[SELECTED EXCERPT]
In the digital era, ransomware has evolved into a sophisticated and formidable threat to global cybersecurity. Recent insights from the UK’s National Cyber Security Centre (NCSC) and initiatives like the White House's International Counter Ransomware Initiative (CRI) highlight the complexity of this ongoing challenge. And, as the Cybersecurity and Infrastructure Security Agency (CISA) has dedicated November to Critical Infrastructure Security and Resilience, it's crucial for organizations to re-evaluate their protection strategies, especially against ransomware attacks.
Ransomware: A growing and evolving threat
In recent years, ransomware has not only grown in volume but diversified in complexity and effectiveness. Cybercriminals have fine-tuned their technologies and business models to an alarming level of efficiency, often combining data theft with demands for money. The NCSC's Whitepaper delineates a “cyber crime ecosystem,” comprising various players from initial access brokers to ransomware builders, creating a robust support system for these attacks.
Moreover, it points out that Ransomware as a Service (RaaS) complicates the landscape further, with affiliates leasing ransomware code to deliver attacks, making it tough to pinpoint the perpetrators. The preferred payment method for these operations is generally cryptocurrency, providing an effective channel through which to funnel ransom payments.
Global efforts to counter the threat
On the international front, the CRI has seen 50 countries and organizations join forces to enhance resilience against ransomware threats. Looking ahead, key deliverables will include AI tool development to counteract ransomware, platforms for swift threat indicator exchanges, and a policy discouraging ransom payments. Additionally, the CRI is promoting incident reporting and cross-member assistance in the wake of major attacks.
Most recently, CISA’s push for Critical Infrastructure Security and Resilience Month further underlines the urgency to prepare and build a resilient infrastructure. This includes comprehensive risk assessments, detailed planning and adaptive recovery strategies.
Delivering proactive protection with Glasswall Zero-Trust CDR
One of the major cybersecurity problems the growth in ransomware creates is that existing security solutions fall short, with the widespread reliance on reactive detection-based security, meaning organizations simply can’t keep up with the risks posed by ransomware.
[/SELECTED EXCERPT]
Please answer these questions from the ransomware text above:
1. Which month has CISA dedicated to Critical Infrastructure Security and Resilience?
2. What is generally the preferred payment method for ransomware operations?
3. How many countries and organizations have joined forces in the CRI?
[RECORDED DATA]
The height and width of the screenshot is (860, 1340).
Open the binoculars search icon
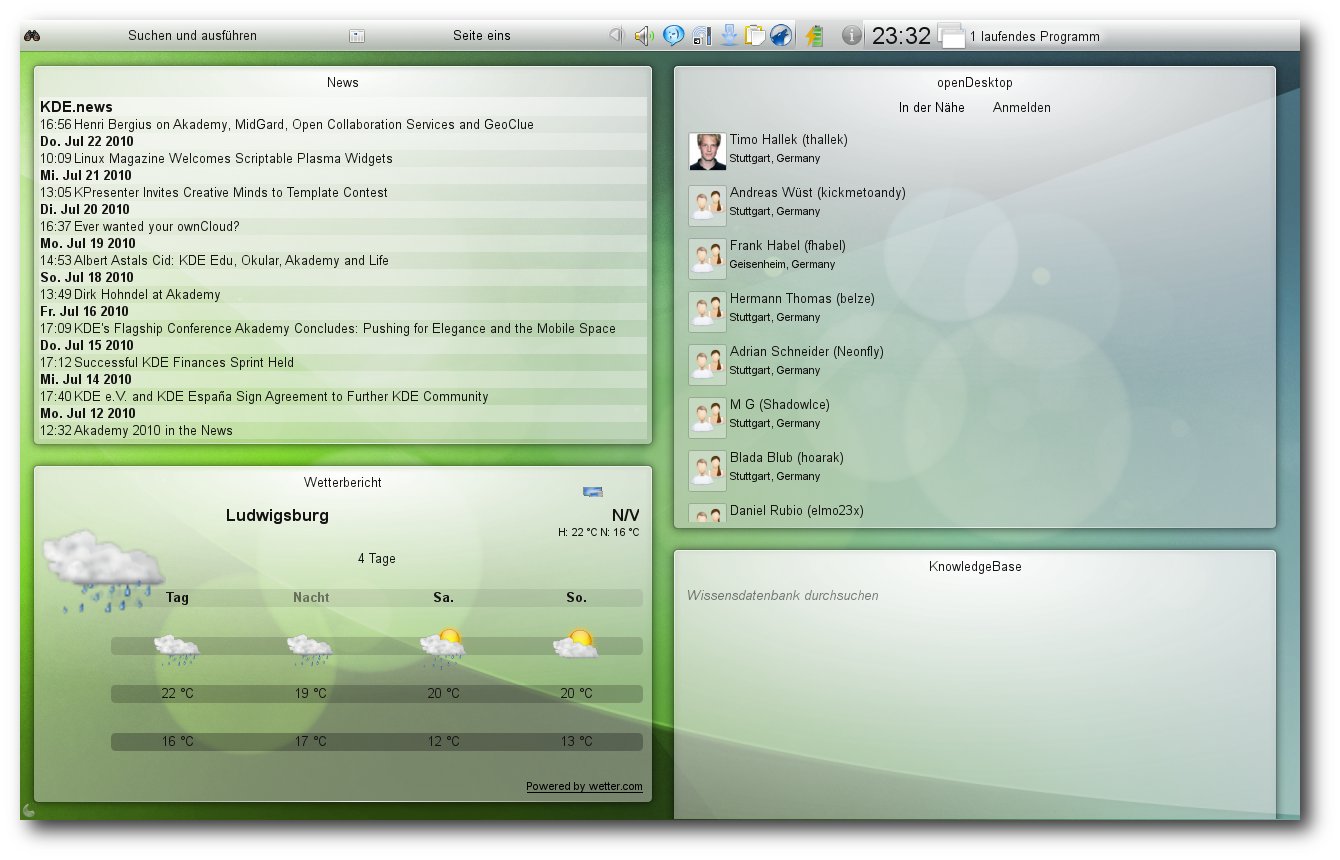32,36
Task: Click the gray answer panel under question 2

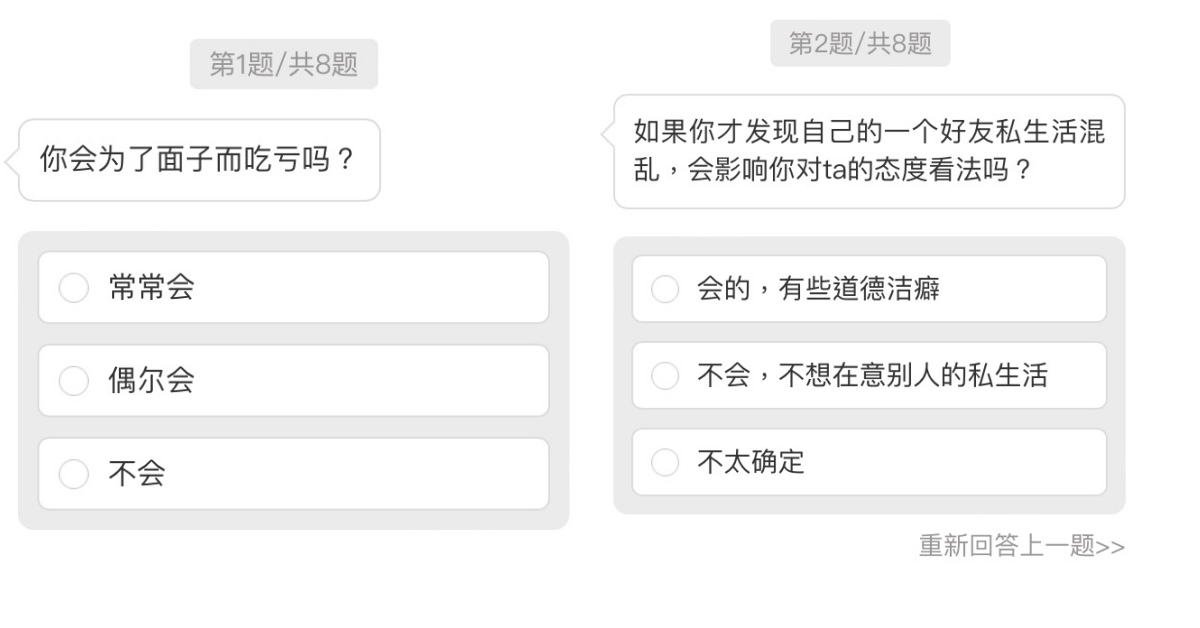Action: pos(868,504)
[/RECORDED DATA]
[RECORDED DATA]
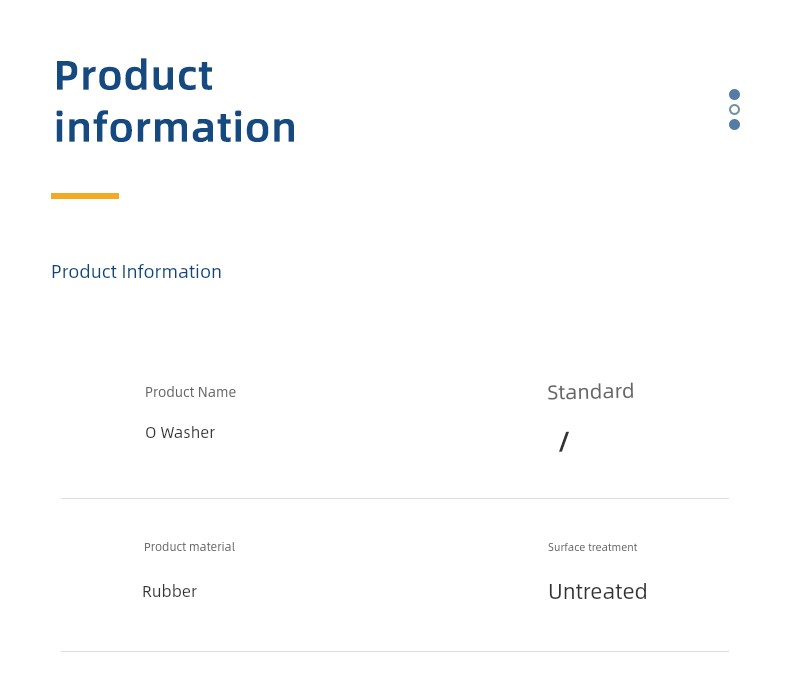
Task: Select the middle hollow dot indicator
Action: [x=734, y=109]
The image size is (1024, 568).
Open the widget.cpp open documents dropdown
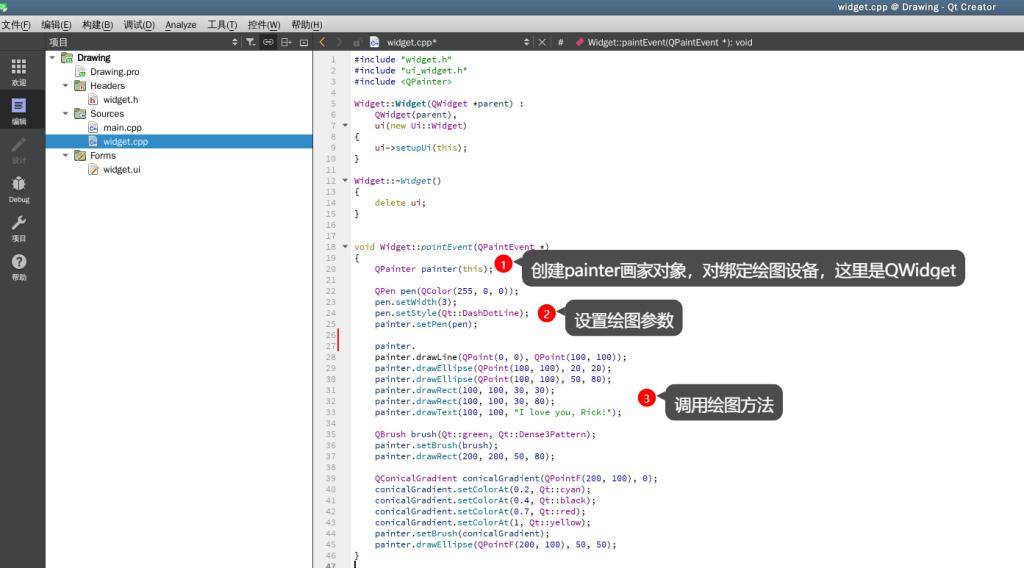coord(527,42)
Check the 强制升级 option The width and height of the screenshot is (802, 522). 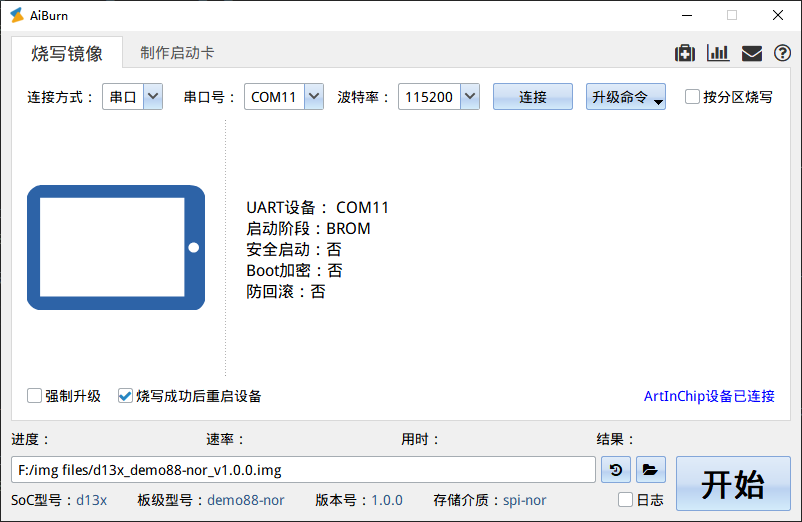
[/RECORDED DATA]
* **OUTPUT FOR THIS TASK**
1. November
2. Cryptocurrency
3. 50